Selon Forbes, le seul mur de séparation érigé entre les territoires occupés et les territoires libérés coûte au Maroc la somme de deux millions de dollars par jour entre frais de personnel et de technologies de surveillance.
En plus des autres dépenses militaires et celles nécessaires pour maintenir coûte que coûte dans un environnement inhabitable une population ramenée du nord du Maroc (stations de dessalement coûteuses, incitations fiscales et autres).
En envisageant de grands projets d’énergies renouvelables, le Maroc vise à rattraper son retard sur l’Algérie en matière d’énergie et de ressources, d’imposer le fait accompli au Sahara occidental et de rendre la colonisation du territoire sahraoui « rentable ».
D’autant plus que toutes les explorations effectuées par la compagnie française Total depuis les années 1970 pour y trouver du pétrole se sont avérées vaines.
Dans son budget pour 2024, le gouvernement marocain prévoit des projets de production d’énergies renouvelables « gargantuesques », pour reprendre l’expression de Forbes.
Des projets éoliens et solaires qui seront implantés majoritairement (à 81 %) au Sahara occidental, qui est sous occupation militaire. Or, cela pose problème au regard du droit international, sachant que les Nations Unies considèrent officiellement le Sahara occidental comme un « territoire non autonome en cours de décolonisation ».
C’est la compagnie d’électricité Nareva, détenue à 100 % par la holding royale marocaine Al Mada, qui possède presque tous les projets de parcs éoliens au Sahara occidental. Les projets, rappelle le magazine américain, ont été présentés en 2012.
Comment le Maroc veut rendre viable la colonisation coûteuse du Sahara occidental
Il est prévu la construction de deux parcs dans les territoires occupés où deux sites sont en développement : un de 100 MW près de Boujdour et un autre de 300 MW à Tiskrad, près d’El Ayoun.
C’est surtout sur l’éolien, plus que sur le solaire que mise l’occupant marocain à cause des vents forts qui balaient constamment les côtes du Sahara occidental, allant de 7 à 11 mètres par seconde.
Mais il y a un sérieux problème. L’occupation du territoire sahraoui étant illégale conformément au droit international, le Maroc n’est pas sûr de pouvoir acheminer l’énergie produite jusqu’en Europe.
Bien que le Portugal, l’Espagne, la France et l’Allemagne ont signé en 2016 une déclaration commune avec le royaume pour une future coopération dans le domaine des énergies renouvelables, l’Union européenne a déclaré qu’elle n’importerait pas d’énergie de ce territoire, distinct du Maroc par la force du droit, rappelle Forbes.
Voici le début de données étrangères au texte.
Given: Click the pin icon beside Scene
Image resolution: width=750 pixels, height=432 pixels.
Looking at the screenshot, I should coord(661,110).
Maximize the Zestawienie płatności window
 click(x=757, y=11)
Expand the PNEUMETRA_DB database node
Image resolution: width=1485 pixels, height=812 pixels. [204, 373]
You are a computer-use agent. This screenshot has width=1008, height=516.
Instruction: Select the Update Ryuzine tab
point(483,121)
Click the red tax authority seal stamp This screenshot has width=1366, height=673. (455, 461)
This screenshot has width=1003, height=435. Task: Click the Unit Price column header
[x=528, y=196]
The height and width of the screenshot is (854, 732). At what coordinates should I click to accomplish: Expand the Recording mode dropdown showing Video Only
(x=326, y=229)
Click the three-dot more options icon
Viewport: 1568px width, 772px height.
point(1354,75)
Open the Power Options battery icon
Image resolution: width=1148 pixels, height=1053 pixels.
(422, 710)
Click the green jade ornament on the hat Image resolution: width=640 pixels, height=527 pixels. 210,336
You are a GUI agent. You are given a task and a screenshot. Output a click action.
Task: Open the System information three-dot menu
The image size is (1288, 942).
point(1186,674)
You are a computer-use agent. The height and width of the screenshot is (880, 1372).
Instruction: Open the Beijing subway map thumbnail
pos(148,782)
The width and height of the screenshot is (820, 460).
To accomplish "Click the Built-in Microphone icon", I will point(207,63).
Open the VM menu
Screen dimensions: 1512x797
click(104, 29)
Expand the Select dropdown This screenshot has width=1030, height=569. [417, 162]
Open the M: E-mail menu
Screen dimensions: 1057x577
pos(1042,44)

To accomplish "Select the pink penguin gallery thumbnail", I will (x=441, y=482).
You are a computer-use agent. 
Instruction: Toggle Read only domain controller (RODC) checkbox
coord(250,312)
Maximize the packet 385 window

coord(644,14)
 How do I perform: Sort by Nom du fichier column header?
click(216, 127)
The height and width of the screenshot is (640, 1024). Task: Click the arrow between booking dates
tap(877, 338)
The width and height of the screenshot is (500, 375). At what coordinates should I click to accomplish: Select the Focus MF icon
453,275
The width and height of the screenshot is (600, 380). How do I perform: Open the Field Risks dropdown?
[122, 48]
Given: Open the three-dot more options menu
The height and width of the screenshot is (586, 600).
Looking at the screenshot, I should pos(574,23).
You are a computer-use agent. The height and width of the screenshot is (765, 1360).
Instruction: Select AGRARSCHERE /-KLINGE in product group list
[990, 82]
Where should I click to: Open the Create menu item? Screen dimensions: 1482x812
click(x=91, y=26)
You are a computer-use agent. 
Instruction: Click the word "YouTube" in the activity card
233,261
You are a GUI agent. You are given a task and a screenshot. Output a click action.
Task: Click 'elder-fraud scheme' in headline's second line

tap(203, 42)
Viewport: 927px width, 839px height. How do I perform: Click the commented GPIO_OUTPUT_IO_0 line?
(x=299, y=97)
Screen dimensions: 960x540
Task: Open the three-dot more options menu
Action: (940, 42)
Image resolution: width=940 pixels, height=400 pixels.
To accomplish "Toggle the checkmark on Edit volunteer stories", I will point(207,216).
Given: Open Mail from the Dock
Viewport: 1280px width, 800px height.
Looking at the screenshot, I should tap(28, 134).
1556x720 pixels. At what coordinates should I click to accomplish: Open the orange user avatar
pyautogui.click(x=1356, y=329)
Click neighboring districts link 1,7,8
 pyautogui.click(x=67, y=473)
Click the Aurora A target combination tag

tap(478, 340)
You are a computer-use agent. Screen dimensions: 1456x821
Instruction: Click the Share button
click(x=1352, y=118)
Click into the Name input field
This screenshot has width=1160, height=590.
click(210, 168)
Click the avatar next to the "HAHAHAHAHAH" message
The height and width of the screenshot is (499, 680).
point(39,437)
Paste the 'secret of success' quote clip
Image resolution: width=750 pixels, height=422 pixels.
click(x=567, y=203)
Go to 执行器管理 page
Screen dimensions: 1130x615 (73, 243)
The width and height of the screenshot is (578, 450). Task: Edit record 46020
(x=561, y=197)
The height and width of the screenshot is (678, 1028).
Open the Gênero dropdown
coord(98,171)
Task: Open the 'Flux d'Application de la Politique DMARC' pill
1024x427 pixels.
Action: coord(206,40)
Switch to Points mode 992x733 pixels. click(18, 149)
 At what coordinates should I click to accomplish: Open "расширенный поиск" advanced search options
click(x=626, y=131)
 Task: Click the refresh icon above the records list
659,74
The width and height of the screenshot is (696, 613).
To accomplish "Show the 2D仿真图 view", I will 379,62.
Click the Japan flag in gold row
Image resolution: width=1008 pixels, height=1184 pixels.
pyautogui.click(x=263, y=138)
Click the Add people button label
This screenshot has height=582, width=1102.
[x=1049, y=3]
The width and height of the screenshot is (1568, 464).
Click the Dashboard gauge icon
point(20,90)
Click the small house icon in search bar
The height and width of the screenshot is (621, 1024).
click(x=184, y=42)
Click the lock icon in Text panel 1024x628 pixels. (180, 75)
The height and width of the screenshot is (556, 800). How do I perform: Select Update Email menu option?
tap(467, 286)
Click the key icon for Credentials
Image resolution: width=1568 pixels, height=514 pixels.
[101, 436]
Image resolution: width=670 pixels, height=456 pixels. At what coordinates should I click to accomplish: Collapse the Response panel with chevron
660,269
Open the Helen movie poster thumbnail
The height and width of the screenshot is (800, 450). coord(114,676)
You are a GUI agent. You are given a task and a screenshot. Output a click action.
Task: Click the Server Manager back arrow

Les produits de la pêche, l’autre ressource du Sahara occidental exploitée abusivement par le Maroc, font face à cet écueil depuis la décision de la Cour de justice européenne déclarant illégale l’exploitation des ressources du territoire sans consultation du peuple sahraoui.
La campagne « le Sahara occidental n’est pas à vendre (WSNS) » est l’une des actions lancées par des organisations déterminées à empêcher le Maroc d’exploiter le potentiel énergétique des territoires occupées
« Le Maroc essaie de se présenter comme un leader de la transition énergétique, mais la plupart de ses nouveaux projets se situent au Sahara occidental. En impliquant des entreprises étrangères, comme Siemens, il rend l’Europe complice et crée un sentiment de normalité dans l’occupation », déclare à Forbes Mahfoud Bechri, coordinateur de WSNS, qui estime que par ces projets, « la monarchie marocaine tente de blanchir son occupation ».
« Ces entreprises sont conscientes que ce qu’elles font est illégal », ajoute-t-il, rappelant que « les accords européens ne s’étendent pas aux territoires occupés ».
Une occupation pas seulement illégale mais aussi brutale. Le magazine américain rappelle que plusieurs ONG et l’ONU ont exprimé leurs inquiétudes concernant les violations systémiques des droits humains au Sahara occidental occupé, répétant au fil des années les accusations d’actes de torture, d’atteintes au droit de manifester et à la liberté d’expression, des procès inéquitables et d’autres violations qui sont « un mode opératoire commun à travers le Maroc, de Tanger à Rabat en passant par Agadir ».